Exercise details
Present the items from the line with "090 - हमे मुक्ति कैसे मिलेगी ? (240, 1161)" to the line with "074 - कर्मो" as a Markdown table with the columns "Row" and "Item." Number each row and skip any blank lines.
== == ==
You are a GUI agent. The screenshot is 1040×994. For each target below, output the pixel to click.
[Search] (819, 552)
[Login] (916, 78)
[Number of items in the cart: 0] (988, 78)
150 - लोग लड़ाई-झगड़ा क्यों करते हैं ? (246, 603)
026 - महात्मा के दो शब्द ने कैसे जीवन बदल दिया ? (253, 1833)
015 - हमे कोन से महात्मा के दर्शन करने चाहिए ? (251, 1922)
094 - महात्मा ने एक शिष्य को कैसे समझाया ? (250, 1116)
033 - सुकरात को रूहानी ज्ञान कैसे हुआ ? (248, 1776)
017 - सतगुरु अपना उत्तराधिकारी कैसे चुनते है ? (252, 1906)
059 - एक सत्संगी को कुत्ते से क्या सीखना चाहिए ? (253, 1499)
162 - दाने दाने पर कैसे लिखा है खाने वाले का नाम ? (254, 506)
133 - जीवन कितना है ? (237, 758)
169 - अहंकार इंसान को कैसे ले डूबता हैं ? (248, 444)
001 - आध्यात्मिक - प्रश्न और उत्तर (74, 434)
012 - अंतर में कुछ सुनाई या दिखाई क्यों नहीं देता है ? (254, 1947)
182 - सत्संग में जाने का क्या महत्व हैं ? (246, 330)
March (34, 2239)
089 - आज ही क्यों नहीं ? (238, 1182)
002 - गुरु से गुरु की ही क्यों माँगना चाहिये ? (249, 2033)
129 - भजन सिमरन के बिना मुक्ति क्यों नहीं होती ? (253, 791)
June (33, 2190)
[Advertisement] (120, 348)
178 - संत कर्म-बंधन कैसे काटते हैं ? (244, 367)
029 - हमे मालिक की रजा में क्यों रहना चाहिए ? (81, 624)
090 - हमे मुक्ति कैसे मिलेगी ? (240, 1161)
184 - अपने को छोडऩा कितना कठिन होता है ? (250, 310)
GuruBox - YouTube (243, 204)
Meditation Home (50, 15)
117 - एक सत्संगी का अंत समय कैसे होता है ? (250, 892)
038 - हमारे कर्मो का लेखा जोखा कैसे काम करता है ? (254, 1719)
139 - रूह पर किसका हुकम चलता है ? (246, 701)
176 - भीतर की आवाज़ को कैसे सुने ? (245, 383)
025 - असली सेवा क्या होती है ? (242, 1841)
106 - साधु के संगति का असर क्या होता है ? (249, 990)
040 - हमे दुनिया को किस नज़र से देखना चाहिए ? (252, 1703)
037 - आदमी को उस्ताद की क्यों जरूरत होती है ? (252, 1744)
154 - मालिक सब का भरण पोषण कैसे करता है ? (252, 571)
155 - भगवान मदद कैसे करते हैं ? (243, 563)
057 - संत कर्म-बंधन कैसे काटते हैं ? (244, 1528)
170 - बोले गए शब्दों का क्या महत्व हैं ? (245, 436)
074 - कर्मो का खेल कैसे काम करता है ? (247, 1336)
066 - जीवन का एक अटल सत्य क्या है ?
== == ==
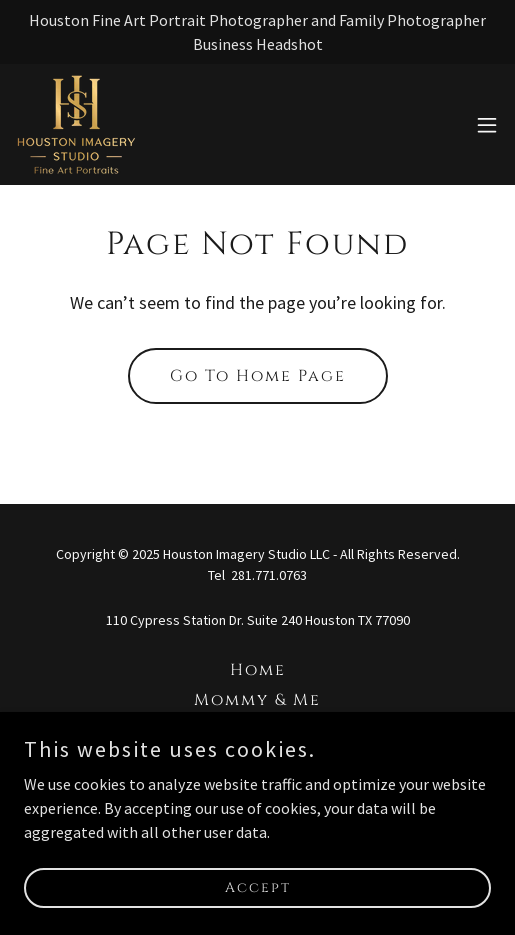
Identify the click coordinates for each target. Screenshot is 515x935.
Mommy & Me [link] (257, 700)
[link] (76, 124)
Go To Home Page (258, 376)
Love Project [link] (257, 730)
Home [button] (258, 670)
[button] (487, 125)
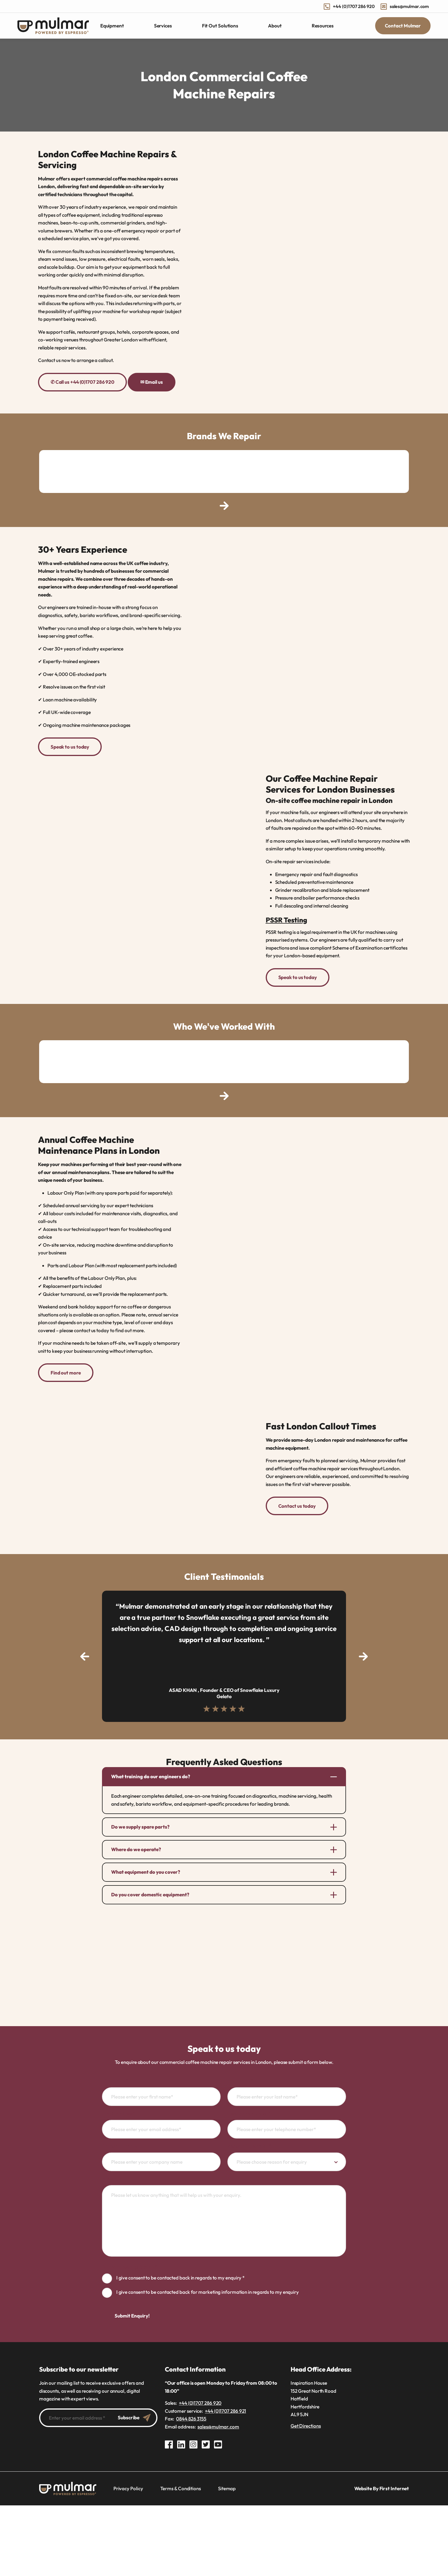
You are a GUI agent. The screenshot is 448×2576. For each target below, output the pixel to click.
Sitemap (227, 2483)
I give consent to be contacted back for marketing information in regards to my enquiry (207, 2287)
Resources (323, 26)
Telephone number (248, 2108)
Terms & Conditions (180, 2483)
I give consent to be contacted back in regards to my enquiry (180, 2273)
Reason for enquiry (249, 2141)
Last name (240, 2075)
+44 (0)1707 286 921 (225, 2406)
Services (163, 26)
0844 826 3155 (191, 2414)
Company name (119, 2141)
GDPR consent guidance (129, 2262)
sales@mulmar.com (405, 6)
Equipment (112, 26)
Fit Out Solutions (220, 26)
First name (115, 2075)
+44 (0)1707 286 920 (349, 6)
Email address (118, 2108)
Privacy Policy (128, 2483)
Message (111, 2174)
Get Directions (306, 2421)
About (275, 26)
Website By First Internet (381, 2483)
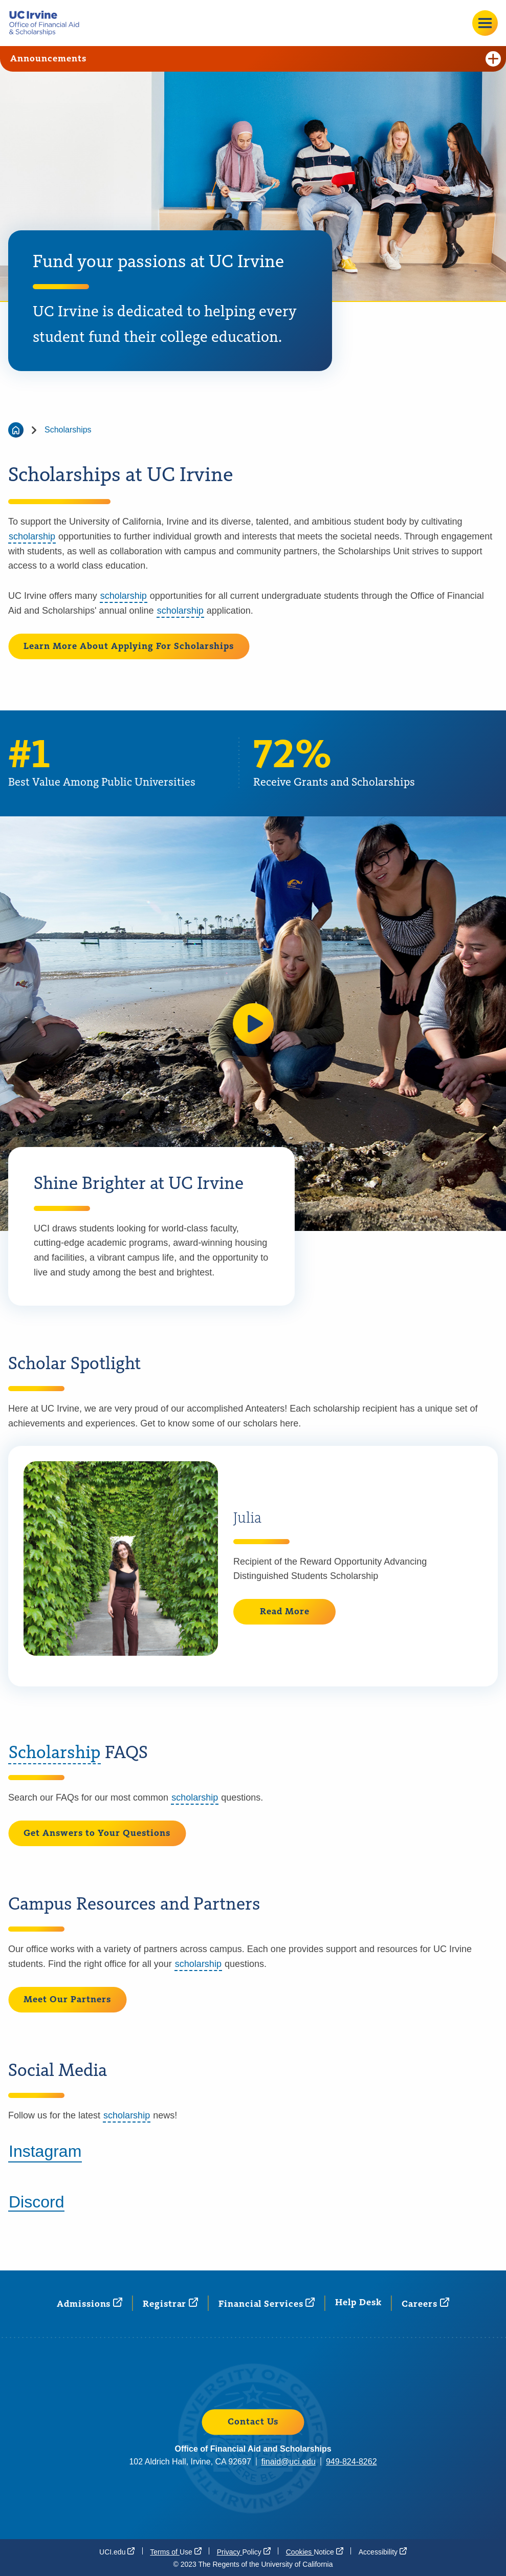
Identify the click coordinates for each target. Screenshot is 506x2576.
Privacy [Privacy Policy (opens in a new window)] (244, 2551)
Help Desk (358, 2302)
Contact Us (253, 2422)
== == ==
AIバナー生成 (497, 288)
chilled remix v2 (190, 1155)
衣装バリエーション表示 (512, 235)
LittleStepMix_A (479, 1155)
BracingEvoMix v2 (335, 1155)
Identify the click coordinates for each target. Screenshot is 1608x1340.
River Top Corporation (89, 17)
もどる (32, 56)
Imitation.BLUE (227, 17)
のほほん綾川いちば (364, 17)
== == ==
Correct result
| Row | Item |
|---|---|
| 1 | 090 - हमे मुक्ति कैसे मिलेगी ? (240, 1161) |
| 2 | 184 - अपने को छोडऩा कितना कठिन होता है ? (250, 310) |
| 3 | GuruBox - YouTube (243, 204) |
| 4 | Meditation Home (50, 15) |
| 5 | 117 - एक सत्संगी का अंत समय कैसे होता है ? (250, 892) |
| 6 | 038 - हमारे कर्मो का लेखा जोखा कैसे काम करता है ? (254, 1719) |
| 7 | 139 - रूह पर किसका हुकम चलता है ? (246, 701) |
| 8 | 176 - भीतर की आवाज़ को कैसे सुने ? (245, 383) |
| 9 | 025 - असली सेवा क्या होती है ? (242, 1841) |
| 10 | 106 - साधु के संगति का असर क्या होता है ? (249, 990) |
| 11 | 040 - हमे दुनिया को किस नज़र से देखना चाहिए ? (252, 1703) |
| 12 | 037 - आदमी को उस्ताद की क्यों जरूरत होती है ? (252, 1744) |
| 13 | 154 - मालिक सब का भरण पोषण कैसे करता है ? (252, 571) |
| 14 | 155 - भगवान मदद कैसे करते हैं ? (243, 563) |
| 15 | 057 - संत कर्म-बंधन कैसे काटते हैं ? (244, 1528) |
| 16 | 170 - बोले गए शब्दों का क्या महत्व हैं ? (245, 436) |
| 17 | 074 - कर्मो का खेल कैसे काम करता है ? (247, 1336) |